Su X c’è un’analisi interessante di un anonimo commentatore che si firma Drukpa Kunley (dal nome di uno dei cosiddetti “yogi pazzi” tibetani del XV secolo) sul fatto che gli immigrati musulmani in Occidente siano più esposti alla radicalizzazione che non nelle nazioni islamiche di provenienza. Le sue ipotesi (che riassumo di seguito) partono dal video di uno dei tanti influencer britannici, il quale spiega al suo vasto pubblico di ascoltatori i motivi per cui consenta alla moglie di comunicare con lui solo tramite una lavagnetta.

Osservando come in una comunità ispirata ai principi liberali uno straniero dovrebbe sviluppare una mentalità opposta, ɖʀʊӄքǟ ӄʊռʟɛʏ individua i seguenti motivi:

• Un effetto di “sradicamento” che parte dall’identificazione in un gruppo minoritario privo di un patrimonio tradizionale in cui integrarsi. Essendo un immigrato islamico parte di un outgroup che non può essere integrato nello stesso modo di un olandese o tedesco, soprattutto tra gli stranieri di seconda e terza generazione la nuova identità si costruisce attraverso l’aggancio a “marcatori culturali” dei Paesi d’origine, che si rafforzano nei contatti quotidiani con la comunità di riferimento.

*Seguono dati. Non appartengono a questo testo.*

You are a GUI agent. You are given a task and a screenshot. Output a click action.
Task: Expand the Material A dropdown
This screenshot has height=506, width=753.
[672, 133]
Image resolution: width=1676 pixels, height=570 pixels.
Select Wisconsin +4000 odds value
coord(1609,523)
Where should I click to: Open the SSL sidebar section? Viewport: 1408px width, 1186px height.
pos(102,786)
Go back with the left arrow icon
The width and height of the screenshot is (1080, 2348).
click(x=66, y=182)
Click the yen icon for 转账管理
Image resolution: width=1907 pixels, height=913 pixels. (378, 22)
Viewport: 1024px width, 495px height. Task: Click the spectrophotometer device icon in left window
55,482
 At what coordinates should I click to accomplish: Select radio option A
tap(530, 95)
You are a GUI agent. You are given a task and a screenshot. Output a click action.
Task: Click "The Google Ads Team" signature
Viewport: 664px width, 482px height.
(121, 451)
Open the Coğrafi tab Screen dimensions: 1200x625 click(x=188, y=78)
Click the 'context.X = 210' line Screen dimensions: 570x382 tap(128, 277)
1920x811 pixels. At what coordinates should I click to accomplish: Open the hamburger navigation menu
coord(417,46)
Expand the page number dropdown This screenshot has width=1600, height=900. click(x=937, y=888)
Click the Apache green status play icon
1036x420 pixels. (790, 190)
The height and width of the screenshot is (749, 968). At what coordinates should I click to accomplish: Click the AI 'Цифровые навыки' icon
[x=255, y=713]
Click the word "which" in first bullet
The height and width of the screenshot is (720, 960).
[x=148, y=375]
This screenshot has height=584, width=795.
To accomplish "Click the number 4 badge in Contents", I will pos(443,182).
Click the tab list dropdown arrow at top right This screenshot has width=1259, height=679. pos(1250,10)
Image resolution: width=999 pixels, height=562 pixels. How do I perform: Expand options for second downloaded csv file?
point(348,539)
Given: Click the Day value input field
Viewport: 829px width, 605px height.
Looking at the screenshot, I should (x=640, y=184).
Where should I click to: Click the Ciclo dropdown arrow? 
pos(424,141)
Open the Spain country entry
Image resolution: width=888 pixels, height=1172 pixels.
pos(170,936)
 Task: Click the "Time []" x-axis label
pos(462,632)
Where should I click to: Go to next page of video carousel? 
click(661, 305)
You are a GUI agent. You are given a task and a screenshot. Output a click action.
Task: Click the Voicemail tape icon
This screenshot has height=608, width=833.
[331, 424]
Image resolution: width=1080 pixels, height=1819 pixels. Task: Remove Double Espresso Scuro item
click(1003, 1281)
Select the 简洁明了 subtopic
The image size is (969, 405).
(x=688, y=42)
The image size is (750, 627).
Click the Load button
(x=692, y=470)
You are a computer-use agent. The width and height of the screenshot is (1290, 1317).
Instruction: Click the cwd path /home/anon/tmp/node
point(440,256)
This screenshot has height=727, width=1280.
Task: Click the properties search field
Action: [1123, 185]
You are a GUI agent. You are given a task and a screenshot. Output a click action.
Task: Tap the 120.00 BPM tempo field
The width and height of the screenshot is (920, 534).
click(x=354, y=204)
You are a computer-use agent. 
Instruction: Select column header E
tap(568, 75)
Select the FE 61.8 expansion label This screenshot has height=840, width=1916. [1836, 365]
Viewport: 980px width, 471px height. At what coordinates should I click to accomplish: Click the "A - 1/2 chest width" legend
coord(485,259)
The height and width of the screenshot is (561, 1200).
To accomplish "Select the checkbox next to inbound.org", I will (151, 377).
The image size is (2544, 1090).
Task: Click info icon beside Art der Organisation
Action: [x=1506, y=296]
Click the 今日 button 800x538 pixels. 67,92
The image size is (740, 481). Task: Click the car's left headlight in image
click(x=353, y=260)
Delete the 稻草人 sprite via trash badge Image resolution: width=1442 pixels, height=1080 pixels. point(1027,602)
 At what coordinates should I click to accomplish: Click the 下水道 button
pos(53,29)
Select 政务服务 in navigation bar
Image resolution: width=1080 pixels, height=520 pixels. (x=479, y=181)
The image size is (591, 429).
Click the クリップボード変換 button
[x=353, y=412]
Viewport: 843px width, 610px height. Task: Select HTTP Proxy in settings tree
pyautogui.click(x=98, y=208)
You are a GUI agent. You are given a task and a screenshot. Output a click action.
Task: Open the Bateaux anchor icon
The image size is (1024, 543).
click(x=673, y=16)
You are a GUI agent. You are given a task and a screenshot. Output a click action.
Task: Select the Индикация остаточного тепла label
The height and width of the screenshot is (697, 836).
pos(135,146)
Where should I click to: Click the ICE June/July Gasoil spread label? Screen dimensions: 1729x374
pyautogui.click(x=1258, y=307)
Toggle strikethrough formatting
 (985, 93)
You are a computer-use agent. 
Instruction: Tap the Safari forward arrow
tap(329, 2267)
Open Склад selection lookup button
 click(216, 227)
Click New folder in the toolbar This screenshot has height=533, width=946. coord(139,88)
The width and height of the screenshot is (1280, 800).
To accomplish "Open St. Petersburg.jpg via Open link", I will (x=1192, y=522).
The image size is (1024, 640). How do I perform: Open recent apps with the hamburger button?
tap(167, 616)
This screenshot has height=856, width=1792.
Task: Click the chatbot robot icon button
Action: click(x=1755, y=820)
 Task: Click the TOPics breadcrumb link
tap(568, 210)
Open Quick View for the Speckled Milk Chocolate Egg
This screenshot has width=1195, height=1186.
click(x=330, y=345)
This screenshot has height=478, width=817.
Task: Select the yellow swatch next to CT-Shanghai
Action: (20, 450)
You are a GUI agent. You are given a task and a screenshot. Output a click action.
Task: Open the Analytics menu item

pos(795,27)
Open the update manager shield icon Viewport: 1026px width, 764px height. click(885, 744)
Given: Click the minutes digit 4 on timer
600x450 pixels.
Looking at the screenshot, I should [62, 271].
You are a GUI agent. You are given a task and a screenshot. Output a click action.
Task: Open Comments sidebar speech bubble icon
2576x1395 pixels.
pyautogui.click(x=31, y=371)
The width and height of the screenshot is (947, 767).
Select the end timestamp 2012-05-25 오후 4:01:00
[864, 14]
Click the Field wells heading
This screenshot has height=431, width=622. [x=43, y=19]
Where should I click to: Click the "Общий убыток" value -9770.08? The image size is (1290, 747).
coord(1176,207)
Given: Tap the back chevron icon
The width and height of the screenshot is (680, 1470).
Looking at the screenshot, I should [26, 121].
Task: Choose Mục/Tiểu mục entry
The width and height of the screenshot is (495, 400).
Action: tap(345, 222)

• Molti degli immigrati giunti nelle nazioni occidentali provengono da zone arretrate del mondo musulmano, in particolare, per quanto riguarda l’Inghilterra, da Paesi come Pakistan e Bangladesh (dunque la “periferia della periferia”). L’Europa non ha mai fatto nulla (volente o nolente) per attrarre immigrati dalla classe media e dalle grandi città, favorendo indirettamente l’afflusso di individui da contesti rurali e sottosviluppati. Inoltre questo tipo di forma mentis si mescola talvolta con le altre culture “periferiche” del Paese di approdo, per esempio i dettami di correnti musicali ispirate all’estremismo (in tutti i sensi) quali il rap o la trap, che gli immigrati abbracciano per giunta senza alcun tipo di mediazione (nemmeno quella accettata degli “indigeni”, che riescono comunque, seppur con infinite sfumature, a distinguere la brutalità del messaggio artistico con gli atteggiamenti da tenere nella vita reale).

• Infine, questo tipo di estremismo è obiettivamente favorito dal lassismo delle istituzioni occidentali, che in nome dell’antirazzismo e della tolleranza rifiutano di mantenere anche quel minimo di controllo presente paradossalmente in molte nazioni islamiche, dove le forme radicali del culto vengono represse in un’ottica piuttosto pragmatica. L’Inghilterra è un caso da manuale, poiché i governi di entrambi gli schieramenti si compiacciono di non perseguire l’estremismo islamico come espressione dei propri “principi liberali” e di  “multiculturalismo”, impedendo qualsiasi tentativo di integrare o moderare certe frange sempre più folte.